I don’t usually feel the need to clarify, but once again, this blog is meant to be my opinion only, and a perspective on how I plan to live.  I have laid out my case for why, but if you choose another path, more power to you. 

As you all know, we are in the process of selling our house.  A time of great stress and change in our lives to be sure.  It has also led to me re-examining some things about the very basis of home ownership.  My wife and I got married very young, and of course, one of the things we did was rush out and buy a house.  A townhouse in Pennsylvania to be exact.  We lived there for a few years, and we sold it.  Then when we got to Tucson, we rented for a few months, but again, we ran out and bought a house.  It’s what people are supposed to do right?  After all, aren’t we told our entire lives, your home is your greatest asset.  Right?

Not if you do the math on it.  I was playing with these examples this morning, and I will include links to the calculators I used.  These are two fairly static examples in a field that could use literally hundreds of variables.  So I am in no way saying these case studies represent the summation of America.  Nor am I saying I am either a financial nor economic expert.  These are illustrative examples only.

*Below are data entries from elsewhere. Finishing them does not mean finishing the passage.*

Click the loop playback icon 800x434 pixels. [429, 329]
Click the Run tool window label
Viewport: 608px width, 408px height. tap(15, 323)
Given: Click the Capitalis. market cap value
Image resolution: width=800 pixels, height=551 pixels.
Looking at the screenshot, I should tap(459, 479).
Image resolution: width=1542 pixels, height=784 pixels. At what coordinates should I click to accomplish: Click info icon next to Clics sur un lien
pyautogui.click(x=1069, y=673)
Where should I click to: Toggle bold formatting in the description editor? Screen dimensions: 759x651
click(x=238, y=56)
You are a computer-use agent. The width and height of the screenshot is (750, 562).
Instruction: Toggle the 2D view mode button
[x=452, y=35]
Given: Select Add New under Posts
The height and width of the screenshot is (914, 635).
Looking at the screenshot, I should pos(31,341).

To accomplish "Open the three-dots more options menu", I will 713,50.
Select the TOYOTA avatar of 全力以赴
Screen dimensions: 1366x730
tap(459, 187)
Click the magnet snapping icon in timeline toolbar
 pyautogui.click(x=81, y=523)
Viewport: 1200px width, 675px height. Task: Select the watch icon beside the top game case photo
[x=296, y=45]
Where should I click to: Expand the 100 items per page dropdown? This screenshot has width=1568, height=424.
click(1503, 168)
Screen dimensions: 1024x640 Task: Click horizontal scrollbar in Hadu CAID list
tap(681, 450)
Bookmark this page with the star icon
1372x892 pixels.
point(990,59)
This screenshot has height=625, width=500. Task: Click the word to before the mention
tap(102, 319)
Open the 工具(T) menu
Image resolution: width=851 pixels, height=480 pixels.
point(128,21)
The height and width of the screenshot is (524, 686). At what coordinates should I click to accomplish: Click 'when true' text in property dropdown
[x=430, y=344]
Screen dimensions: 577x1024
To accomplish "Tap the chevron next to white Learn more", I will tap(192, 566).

So the two most common mortgages used today are 30 year and 15 year mortgages, and for the sake of example, we are going to say both of these homes pay off this month.  Thus one home was bought in 1983 (oh god, I am almost 30) and one bought in 1997.

1983 House:

Median Home price according to US census in 1983: 72,800

Interest rate in 1983: 12.8%

Total Interest Paid: 215,065

Total Investment: 287,865

So in order to break even on your 1983 investment, just in terms of the principle and interest, no even counting the things you would have to put into the house to ensure it would sell for this price, you would have to sell it for 287,865.  Just on paper.  More on that in a minute.

Lets run the 15 year example now.

1997 House:

Median Home price according to US census in 1997: $148,000

Interest Rate in 1997: 7.9%

Total Interest Paid: $105,050

Total Investment: $253,050

So it’s clearly a better deal, at least on paper with the newer house, yet its still a big chunk of change.  The US census lists the most recent median price in America at $212,000, which was the newest information from the same source as the rest.  Which is the best way to keep the numbers consistent.  The only other problem, is our money isn’t worth the same as it was when you bought your house.  Inflation has been happening, and it has been making your money worth less and less.

So using an inflation calculator, we find the inflation adjusted total costs of the above houses.

1983 House: $380,267

1997 House: $315,303

Does anyone really think you can sell an average house that’s that old, for that much in most parts of the country?

I am not saying to never own a house, obviously.  We are moving up to Idaho so that we can find a piece of property to live on, hopefully for the rest of our lives.  We are looking for a place to start our family.  That is certainly a worthwhile use of money.

What I am saying is that we need to change how we look at housing.  It’s not an investment.  It’s an expense.  It isn’t worth sacrificing everything you have to get a big mortgage and work on paying it off.  You will never get the REAL cost of your money back out of it.  You wouldn’t go get a big loan to invest in the stock market or to buy gold with (hopefully).  Yes, houses do appreciate over time, but they appreciate at not a lot above the inflation rate.  At best, its a safe place to park your money to hope it keeps its value over time.  This is NOT where you save for retirement.

So what should you do?

Never buy a home with debt.  Yes, that means renting longer and saving up money.  Trust me, owning is not cheaper than renting.  Whoever said that was huffing glue.  Debt takes what is already a risky proposition and makes it downright suicidal.  With the numbers used above, if there had been no mortgage interest, the scenarios would have played out much better. 

The other thing paying cash forces you to do, is slow down.  We buy houses assuming when we get bored with them in 4 years, we can sell it at a profit.  That idea was at best a rarity, and will soon be a downright pipe dream for the majority of people and areas.  Slow down and rent for awhile when you save money.  A home should be a purchase made when you plan on living there for a good long time, maybe forever.  If you rush into something, you don’t have time to let that sink in.  Taking the time to ensure you are making the right choice, keeps from backing you into a corner when life changes.

I wish I had learned this 5 years ago, but at least I have learned it young.  Debt has never been a blessing to anyone, why wuld you want it to curse your home?